Il Pubblico Ministero ha avviato un’indagine contro ING, nella quale la banca è sospettata di essere coinvolta in un caso di corruzione internazionale, riciclaggio di denaro e violazione delle regole per l’adeguata verifica del denaro dei clienti, non avendo segnalato operazioni insolite. A confermarlo è stato un portavoce del PM al quotidiano Financieele Dagblad.

Secondo FD, le autorità americane avrebbero presentato delle richieste d’informazione su ING che hanno a che fare con l’inchiesta. Il rapporto sulla banca afferma che le indagini potrebbero avere conseguenze significative e che ING Groep e ING Bank stiano cooperando con le autorità. La banca non può esprimersi riguardo alla portata o alle tempistiche delle indagini.

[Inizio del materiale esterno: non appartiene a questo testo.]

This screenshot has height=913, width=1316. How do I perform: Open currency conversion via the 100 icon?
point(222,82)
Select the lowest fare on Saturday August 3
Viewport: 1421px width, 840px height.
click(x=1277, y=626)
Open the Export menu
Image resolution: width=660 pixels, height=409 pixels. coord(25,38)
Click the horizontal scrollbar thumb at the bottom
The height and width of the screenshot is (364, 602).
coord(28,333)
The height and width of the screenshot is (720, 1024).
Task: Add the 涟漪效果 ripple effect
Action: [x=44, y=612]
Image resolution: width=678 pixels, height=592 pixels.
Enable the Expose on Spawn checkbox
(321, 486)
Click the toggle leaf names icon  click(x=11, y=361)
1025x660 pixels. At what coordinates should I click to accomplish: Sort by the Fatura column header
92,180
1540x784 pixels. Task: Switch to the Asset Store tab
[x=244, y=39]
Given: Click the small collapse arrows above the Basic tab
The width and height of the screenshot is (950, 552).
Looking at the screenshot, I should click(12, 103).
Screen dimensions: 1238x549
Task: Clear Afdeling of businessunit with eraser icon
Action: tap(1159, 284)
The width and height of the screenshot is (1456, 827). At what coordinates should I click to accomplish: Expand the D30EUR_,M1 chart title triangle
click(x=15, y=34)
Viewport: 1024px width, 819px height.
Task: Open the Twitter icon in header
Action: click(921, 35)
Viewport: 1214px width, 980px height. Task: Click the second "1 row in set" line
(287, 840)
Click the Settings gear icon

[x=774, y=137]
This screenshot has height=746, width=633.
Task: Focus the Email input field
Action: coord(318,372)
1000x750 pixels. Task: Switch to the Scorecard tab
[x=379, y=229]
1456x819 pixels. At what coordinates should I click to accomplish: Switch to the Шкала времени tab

Il Pubblico Ministero non vorrebbe dare nessuna informazione alla banca, nell’interesse delle indagini. L’origine dell’indagine olandese non è chiara, è come se tutti i singoli dipendenti ING siano sospettati. La ricerca di FD ha rivelato che l’indagine ruoti attorno, tra le altre cose, al fatto che ING abbia pagato tangenti alla compagnia di telecomunicazioni russa VimpelCom e ad un funzionario del governo dall’Uzbekistan. La banca avrebbe dunque violato la legge per impedire il riciclaggio di denaro e il finanziamento del terrorismo.

L’OCCRP, l’organizzazione specializzata nelle indagini sulla corruzione, ha accusato ING di aver riciclato una somma di denaro pari a 19 miliardi di dollari tra Gennaio 2011 e Ottobre 2014.